The Mudcat Café TM
Thread #107573   Message #2785511
Posted By: GUEST,Songbob
10-Dec-09 - 01:58 PM
Thread Name: Stolen melodies/Bob Dylan
Subject: RE: Stolen melodies/Bob Dylan
Dylan is Dylan is Dylan, to quote (paraphrase, actually) someone I once read. He was not a folksinger in the traditional sense, but definitely knows his traditional music. He has a radio show on Sirius or one of those sattelite channels, and presents some damn fine music with background info and commentary that shows he knows his shit.

He also puts on the public a lot -- I even wonder if the public, or part of it, puts him on. When he does a number at a Grammy or Rock 'n Roll Hall of Fame show, his vocal is an even more unintelligible growl than usual, and the crowd goes wild. My question is, I know he's putting that on, since his records are much clearer of voice, but is the wild crowd reaction their own version of putting him on, or are they truly that clueless? My guess is some are truly clueless, and the others are putting on BOTH Dylan and the clueless zombie followers (that would be a good rock band name, eh?).

As for his music, there are "periods" where I loved everything he did, and other "periods" when it was purest shite. The problem is, I disagree with the critics on which period is the shittiest and which was pure gold.

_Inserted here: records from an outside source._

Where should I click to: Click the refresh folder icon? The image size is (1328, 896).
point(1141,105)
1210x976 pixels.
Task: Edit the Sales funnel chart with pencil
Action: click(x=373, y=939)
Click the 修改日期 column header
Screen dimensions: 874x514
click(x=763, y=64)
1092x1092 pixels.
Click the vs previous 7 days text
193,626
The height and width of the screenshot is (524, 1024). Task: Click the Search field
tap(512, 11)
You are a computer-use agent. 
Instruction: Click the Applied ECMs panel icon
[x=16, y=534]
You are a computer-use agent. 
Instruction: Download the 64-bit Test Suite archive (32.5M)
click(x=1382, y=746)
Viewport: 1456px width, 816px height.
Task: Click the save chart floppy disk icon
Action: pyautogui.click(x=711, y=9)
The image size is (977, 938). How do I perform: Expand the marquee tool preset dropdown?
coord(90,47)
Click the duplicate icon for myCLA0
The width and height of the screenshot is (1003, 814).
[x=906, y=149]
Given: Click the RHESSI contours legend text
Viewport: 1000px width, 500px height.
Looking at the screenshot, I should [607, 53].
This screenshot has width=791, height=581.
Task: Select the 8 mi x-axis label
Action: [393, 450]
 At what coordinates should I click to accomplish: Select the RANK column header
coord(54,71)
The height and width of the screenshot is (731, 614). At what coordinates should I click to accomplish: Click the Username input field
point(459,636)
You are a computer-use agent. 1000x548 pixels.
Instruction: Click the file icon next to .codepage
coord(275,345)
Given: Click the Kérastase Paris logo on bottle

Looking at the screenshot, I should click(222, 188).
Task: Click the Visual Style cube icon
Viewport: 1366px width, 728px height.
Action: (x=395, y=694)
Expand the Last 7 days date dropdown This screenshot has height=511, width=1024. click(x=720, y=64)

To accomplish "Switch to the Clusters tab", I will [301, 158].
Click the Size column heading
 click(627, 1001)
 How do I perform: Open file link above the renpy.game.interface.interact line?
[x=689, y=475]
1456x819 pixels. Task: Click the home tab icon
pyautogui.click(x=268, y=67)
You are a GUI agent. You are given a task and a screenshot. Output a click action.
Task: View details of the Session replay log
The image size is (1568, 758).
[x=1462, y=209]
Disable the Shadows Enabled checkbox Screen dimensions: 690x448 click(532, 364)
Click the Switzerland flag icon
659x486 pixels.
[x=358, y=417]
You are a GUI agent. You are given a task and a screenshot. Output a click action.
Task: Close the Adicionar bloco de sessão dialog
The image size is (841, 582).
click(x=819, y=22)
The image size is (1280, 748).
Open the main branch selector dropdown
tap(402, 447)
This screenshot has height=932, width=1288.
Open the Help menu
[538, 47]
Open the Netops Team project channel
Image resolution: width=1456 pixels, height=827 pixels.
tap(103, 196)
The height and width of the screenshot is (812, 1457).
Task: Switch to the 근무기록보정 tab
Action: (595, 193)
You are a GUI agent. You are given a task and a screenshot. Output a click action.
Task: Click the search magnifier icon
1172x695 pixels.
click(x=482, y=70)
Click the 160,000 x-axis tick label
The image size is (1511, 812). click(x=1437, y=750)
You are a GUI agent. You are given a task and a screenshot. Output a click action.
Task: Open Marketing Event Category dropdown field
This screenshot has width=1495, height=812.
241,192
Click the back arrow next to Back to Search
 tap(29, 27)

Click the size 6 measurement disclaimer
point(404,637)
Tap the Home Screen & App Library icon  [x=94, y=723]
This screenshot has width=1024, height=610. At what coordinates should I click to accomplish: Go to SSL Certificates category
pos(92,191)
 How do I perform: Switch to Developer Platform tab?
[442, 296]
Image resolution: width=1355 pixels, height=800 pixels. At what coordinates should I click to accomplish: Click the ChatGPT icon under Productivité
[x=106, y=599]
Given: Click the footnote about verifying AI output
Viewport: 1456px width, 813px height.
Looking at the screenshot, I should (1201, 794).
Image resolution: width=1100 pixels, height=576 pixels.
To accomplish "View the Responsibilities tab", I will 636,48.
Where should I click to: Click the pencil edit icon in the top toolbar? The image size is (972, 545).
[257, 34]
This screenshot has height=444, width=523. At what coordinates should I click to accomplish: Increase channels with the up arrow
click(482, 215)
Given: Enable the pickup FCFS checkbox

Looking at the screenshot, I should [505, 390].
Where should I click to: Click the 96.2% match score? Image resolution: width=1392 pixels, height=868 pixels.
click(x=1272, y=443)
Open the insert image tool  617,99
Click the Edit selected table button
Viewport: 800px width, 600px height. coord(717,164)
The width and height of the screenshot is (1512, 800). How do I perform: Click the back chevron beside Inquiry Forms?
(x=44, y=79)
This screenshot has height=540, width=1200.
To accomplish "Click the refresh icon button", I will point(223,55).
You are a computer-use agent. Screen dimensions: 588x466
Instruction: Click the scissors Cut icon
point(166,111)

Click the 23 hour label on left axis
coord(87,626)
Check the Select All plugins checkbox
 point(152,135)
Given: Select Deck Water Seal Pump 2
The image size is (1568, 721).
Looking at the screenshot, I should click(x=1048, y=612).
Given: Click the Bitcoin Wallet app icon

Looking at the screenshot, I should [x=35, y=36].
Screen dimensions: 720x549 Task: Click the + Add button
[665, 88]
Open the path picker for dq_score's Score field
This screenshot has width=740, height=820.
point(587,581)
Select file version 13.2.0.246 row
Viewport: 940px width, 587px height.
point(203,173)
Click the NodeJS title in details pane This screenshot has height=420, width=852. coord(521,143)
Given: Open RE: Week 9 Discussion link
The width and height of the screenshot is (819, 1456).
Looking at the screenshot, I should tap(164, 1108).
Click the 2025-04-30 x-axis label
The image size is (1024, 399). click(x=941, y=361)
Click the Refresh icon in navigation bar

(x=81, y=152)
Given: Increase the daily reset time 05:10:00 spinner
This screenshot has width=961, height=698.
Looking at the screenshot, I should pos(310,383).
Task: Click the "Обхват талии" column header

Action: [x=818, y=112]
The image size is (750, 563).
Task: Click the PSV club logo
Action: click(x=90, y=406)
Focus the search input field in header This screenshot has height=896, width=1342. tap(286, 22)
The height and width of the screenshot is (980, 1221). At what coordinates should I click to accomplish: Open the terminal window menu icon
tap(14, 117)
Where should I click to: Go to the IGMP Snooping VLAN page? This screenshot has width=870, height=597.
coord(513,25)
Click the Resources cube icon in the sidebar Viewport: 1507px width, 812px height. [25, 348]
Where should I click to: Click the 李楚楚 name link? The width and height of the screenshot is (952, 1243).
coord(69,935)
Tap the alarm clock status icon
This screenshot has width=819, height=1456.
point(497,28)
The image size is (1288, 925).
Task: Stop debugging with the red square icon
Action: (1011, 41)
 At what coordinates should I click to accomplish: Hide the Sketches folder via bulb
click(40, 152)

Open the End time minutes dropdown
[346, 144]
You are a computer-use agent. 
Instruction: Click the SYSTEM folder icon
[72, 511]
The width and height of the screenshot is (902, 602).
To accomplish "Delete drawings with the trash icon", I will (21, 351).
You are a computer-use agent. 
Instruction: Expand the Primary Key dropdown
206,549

Yes, a promoter -- do you know anyone who's successful in popular culture who isn't? -- and hardly a purist in his product. But still, a presence in that same pop culture we both absorb and denigrate. His 'catalog' contains songs as good, and as influential, as anything Johnny Mercer, Hoagy Carmichael, Lennon & McCartney, A.P. Carter, or even Woody Guthrie ever put out. Yes, there is dross, but the others mentioned didn't always hit it out of the park.

And as for Dave Brubeck or Charlie Parker, you (above) won't have any of their singing to criticize, as they were jazz instrumentalists, and the point of that remark was that the limitations of the octave and bar lines do not mean that 'most every combination' has been tried.